- **WORK TO COMPLETE**:
Once the line with "Image resolution: width=930, height=2576." is found in the entries below, repeat it and each following line exactly, up to and including the line with "Dostosuj (332, 1331)". Add no other lines.

- **DATA EXTRACTS**:
= = = = =

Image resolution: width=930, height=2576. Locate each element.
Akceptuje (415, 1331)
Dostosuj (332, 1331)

= = = = =

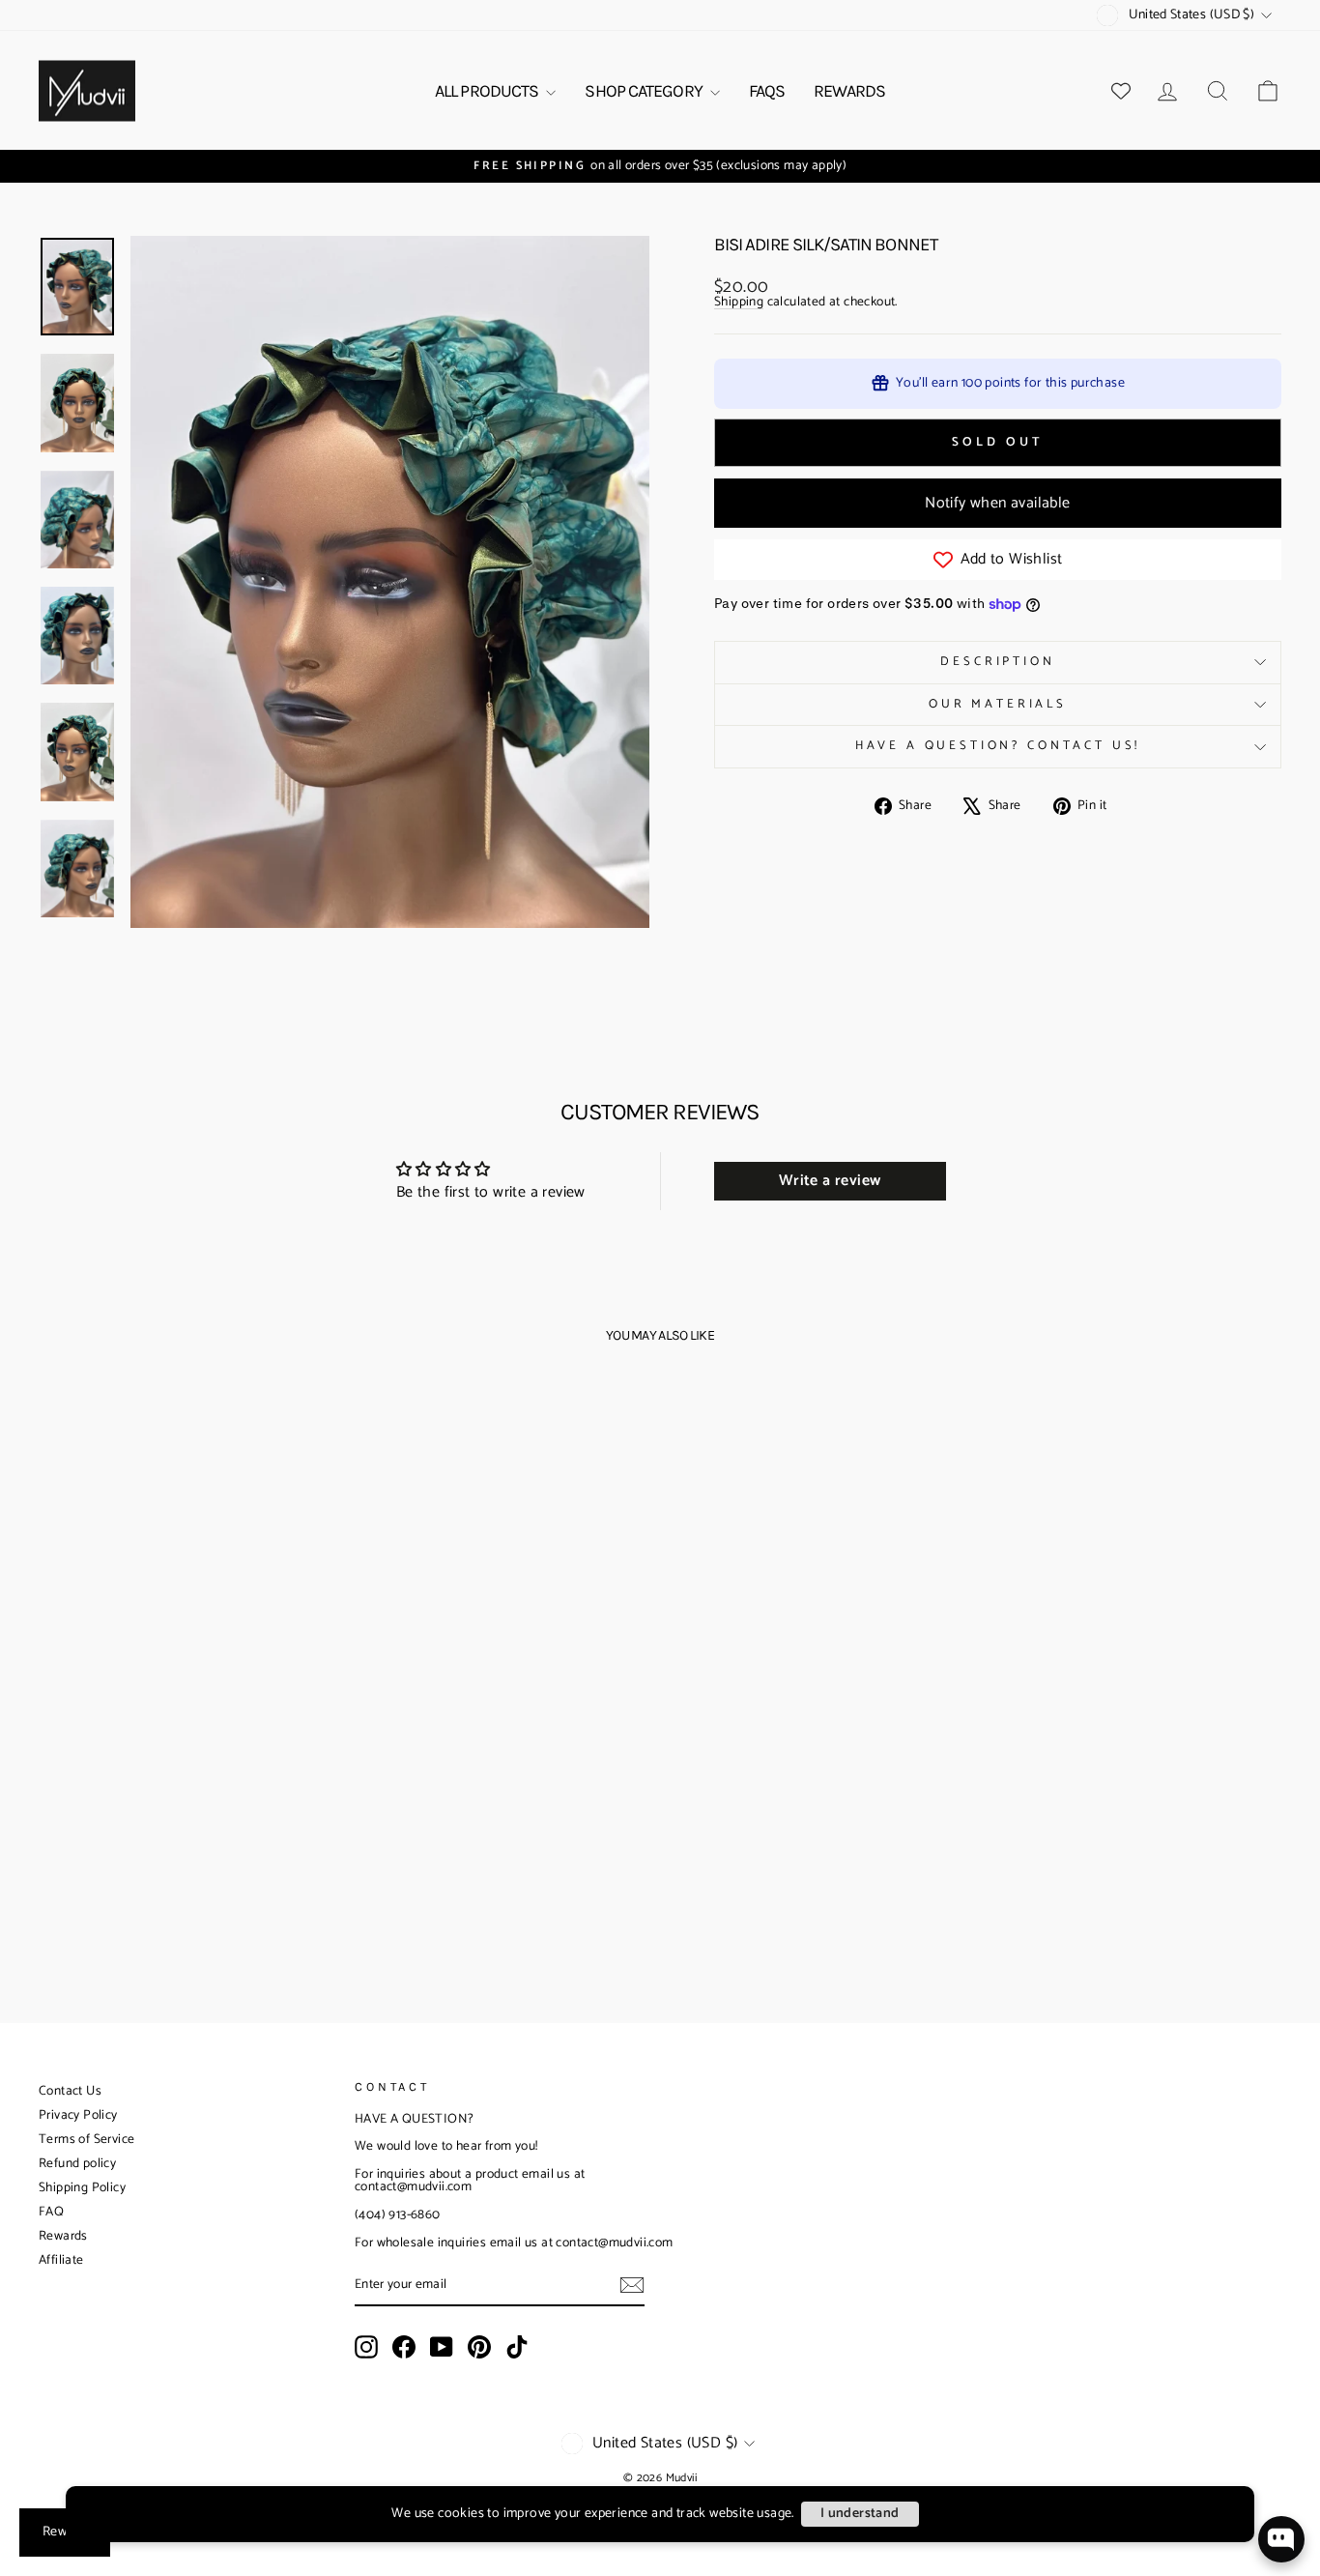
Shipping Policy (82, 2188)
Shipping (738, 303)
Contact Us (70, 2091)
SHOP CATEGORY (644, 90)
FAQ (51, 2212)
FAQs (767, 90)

= = = = =

- **RESULT OF THIS EXERCISE**:
Image resolution: width=930, height=2576. Locate each element.
Akceptuje (415, 1331)
Dostosuj (332, 1331)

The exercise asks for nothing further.